*** Given data Section Begins ***

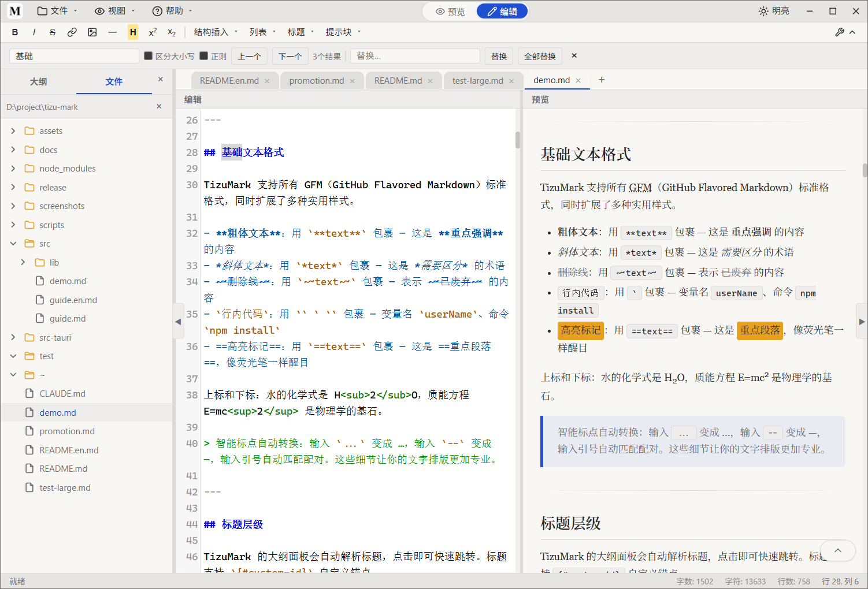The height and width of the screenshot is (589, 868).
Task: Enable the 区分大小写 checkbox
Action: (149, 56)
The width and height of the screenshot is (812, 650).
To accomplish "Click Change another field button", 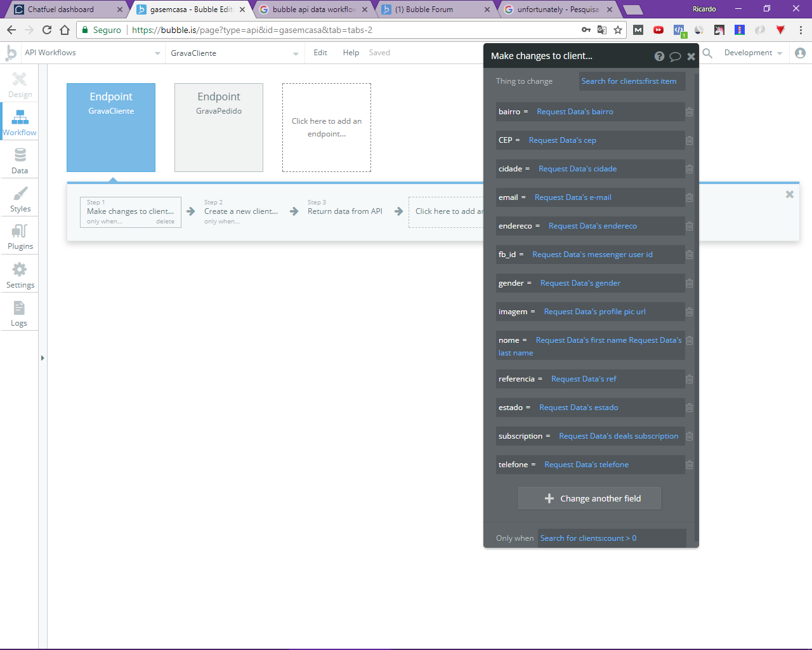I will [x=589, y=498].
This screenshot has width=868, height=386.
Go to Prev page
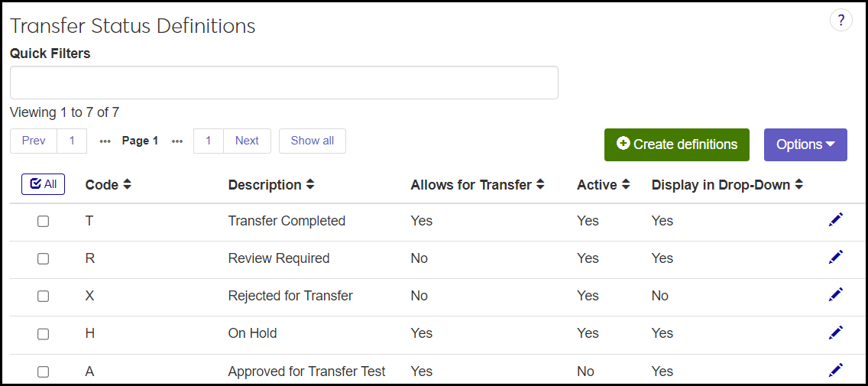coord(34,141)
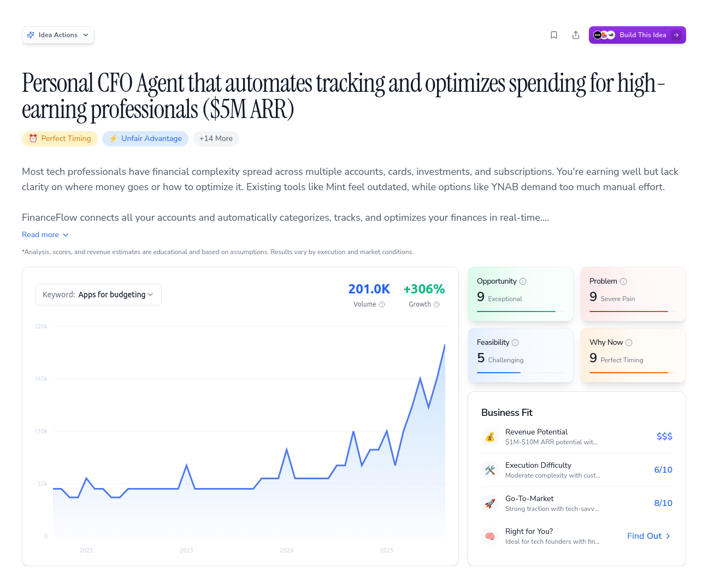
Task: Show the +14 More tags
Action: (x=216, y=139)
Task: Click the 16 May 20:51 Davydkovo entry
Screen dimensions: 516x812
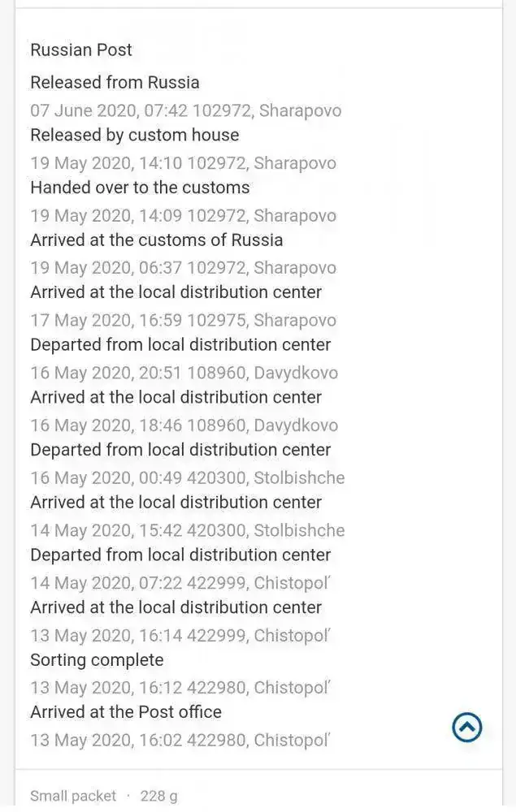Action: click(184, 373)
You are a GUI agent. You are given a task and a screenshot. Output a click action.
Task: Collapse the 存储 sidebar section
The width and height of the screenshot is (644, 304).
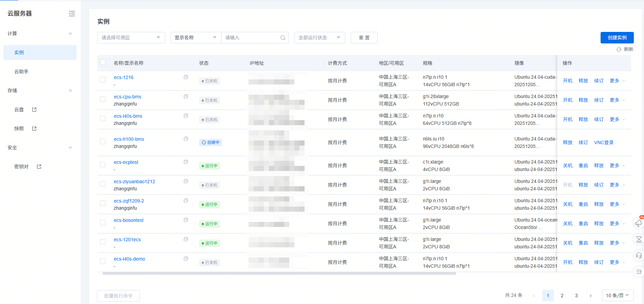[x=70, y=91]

*** Given data Section Ends ***
*** Given data Section Begins ***

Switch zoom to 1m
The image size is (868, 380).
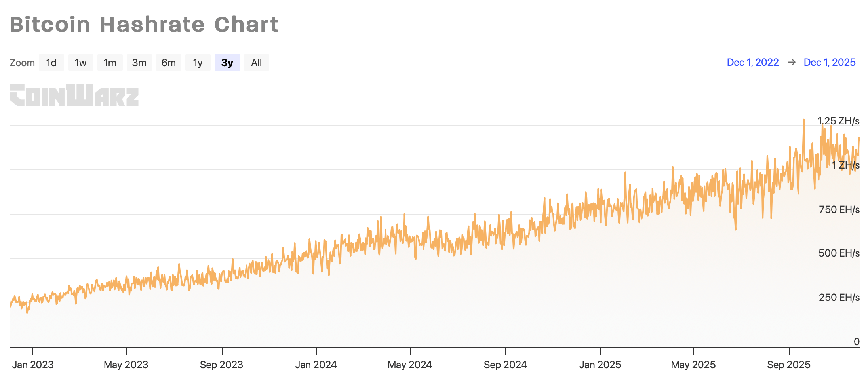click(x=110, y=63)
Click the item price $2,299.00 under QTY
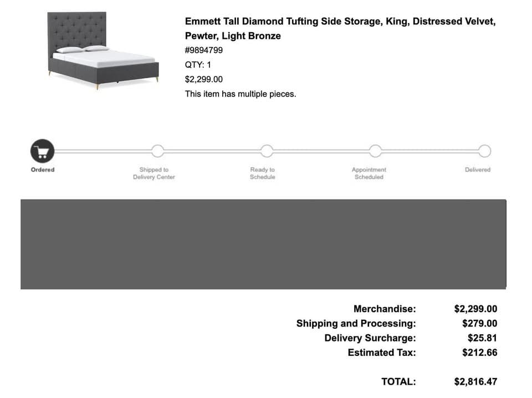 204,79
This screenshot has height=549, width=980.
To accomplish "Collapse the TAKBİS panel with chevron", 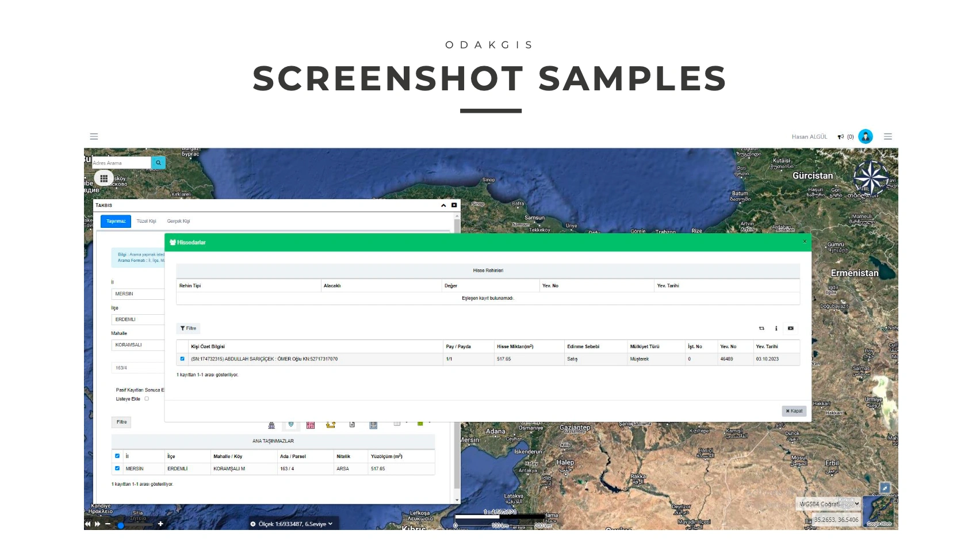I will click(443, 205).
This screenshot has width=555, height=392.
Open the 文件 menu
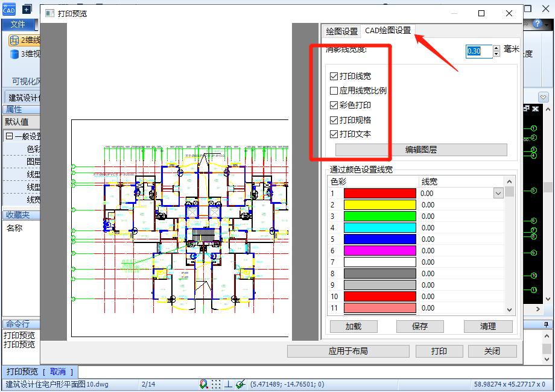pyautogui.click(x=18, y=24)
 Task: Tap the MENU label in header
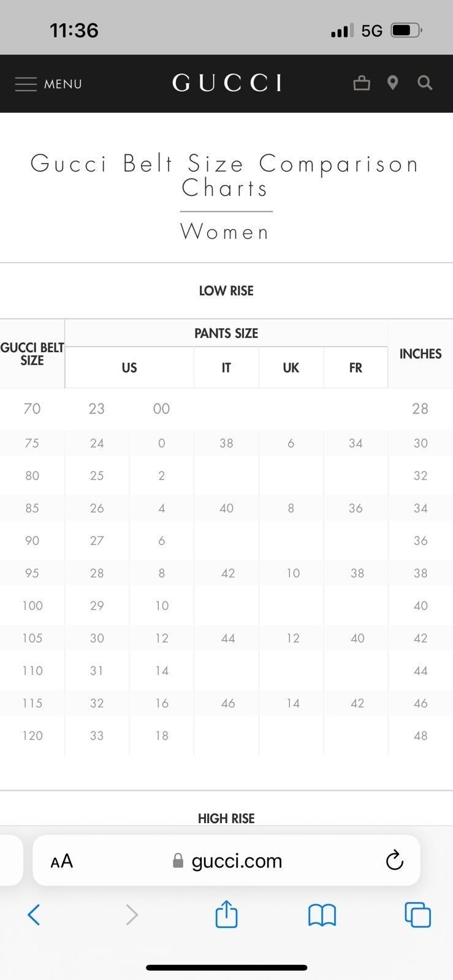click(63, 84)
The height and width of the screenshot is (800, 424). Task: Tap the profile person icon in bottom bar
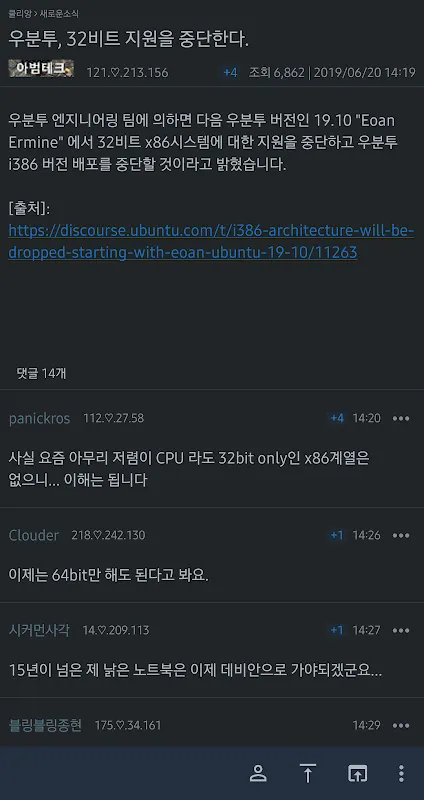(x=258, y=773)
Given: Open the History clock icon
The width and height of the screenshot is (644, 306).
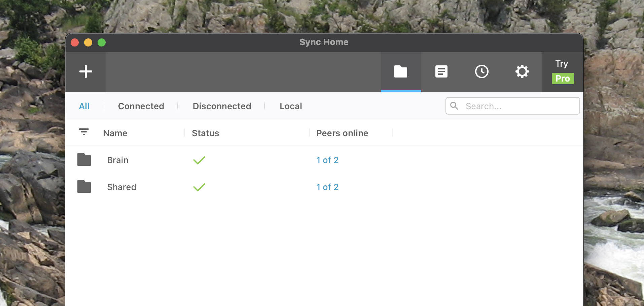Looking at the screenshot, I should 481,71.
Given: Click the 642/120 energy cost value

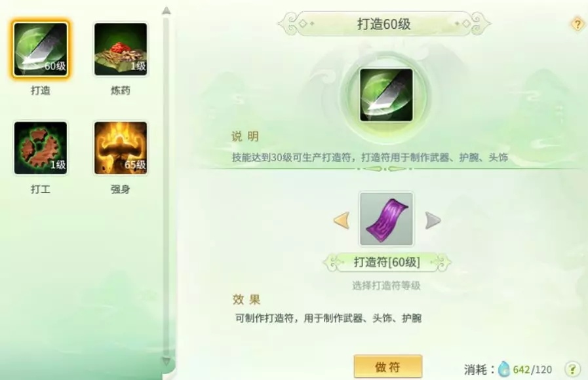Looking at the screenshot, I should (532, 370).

*** Given data Section Ends ***
*** Given data Section Begins ***

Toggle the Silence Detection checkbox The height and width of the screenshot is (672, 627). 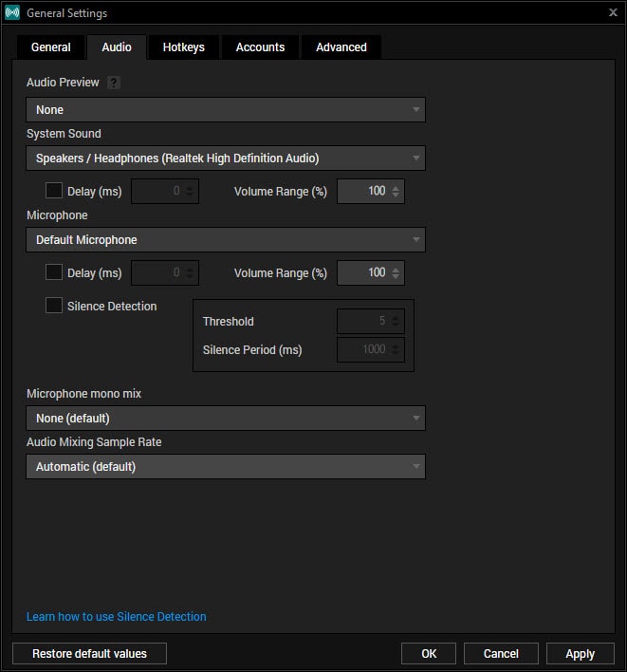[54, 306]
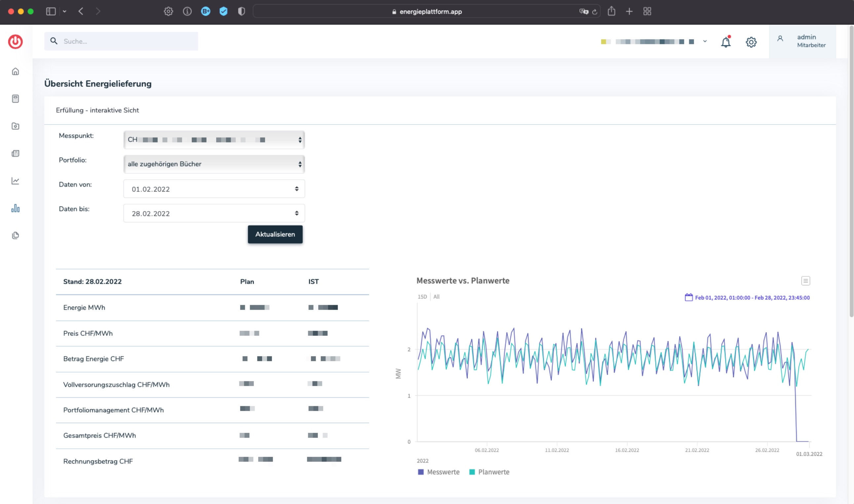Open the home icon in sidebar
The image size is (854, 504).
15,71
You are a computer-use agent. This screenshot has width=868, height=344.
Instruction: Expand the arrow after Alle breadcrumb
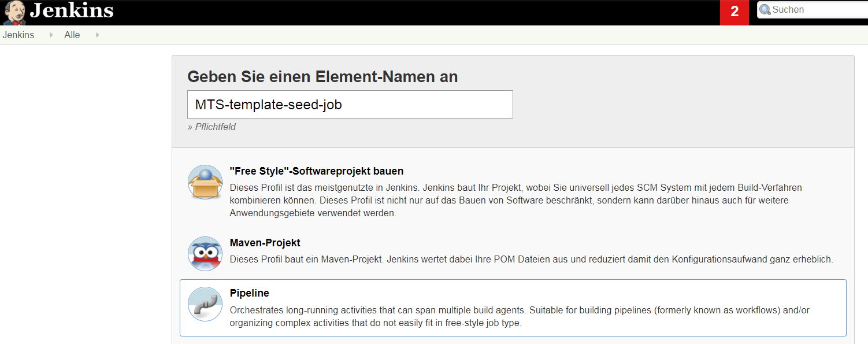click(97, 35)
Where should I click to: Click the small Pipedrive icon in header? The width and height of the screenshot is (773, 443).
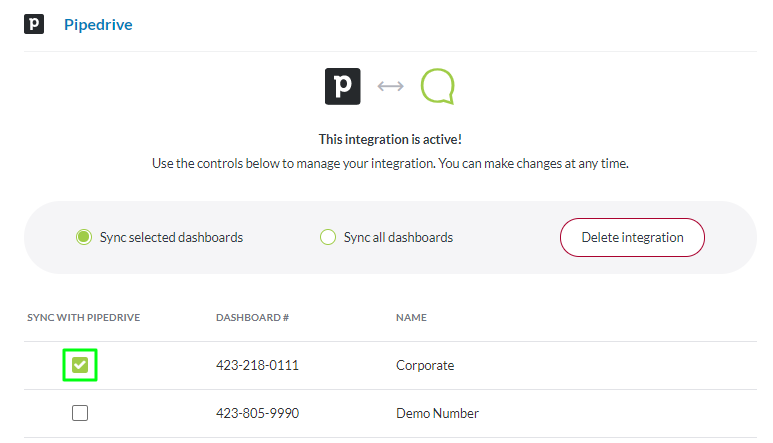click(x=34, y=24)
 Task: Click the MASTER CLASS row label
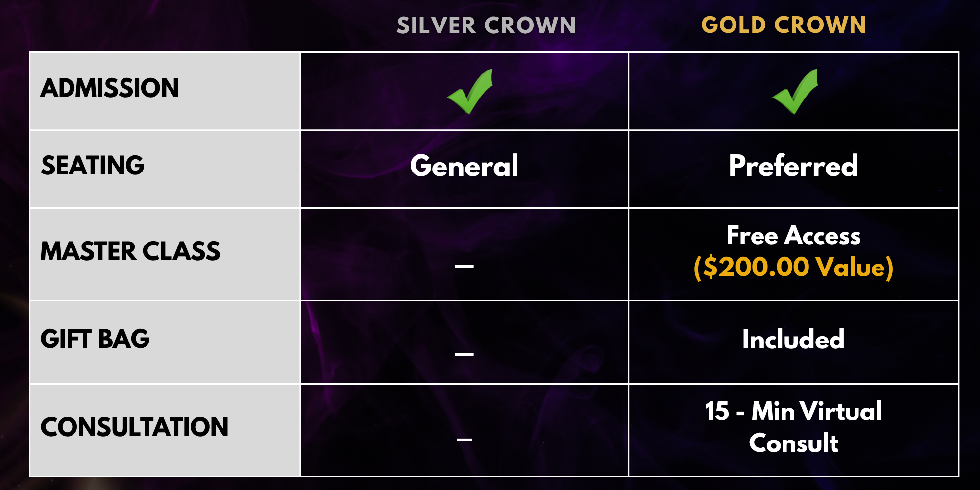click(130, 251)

*** Given data Section Ends ***

About this exercise: Which lines above contain "agent"? Show each of them.

Result of this exercise:
You are a GUI agent. You are given a task and a screenshot. Output a click action.
You are a computer-use agent. This screenshot has width=868, height=344.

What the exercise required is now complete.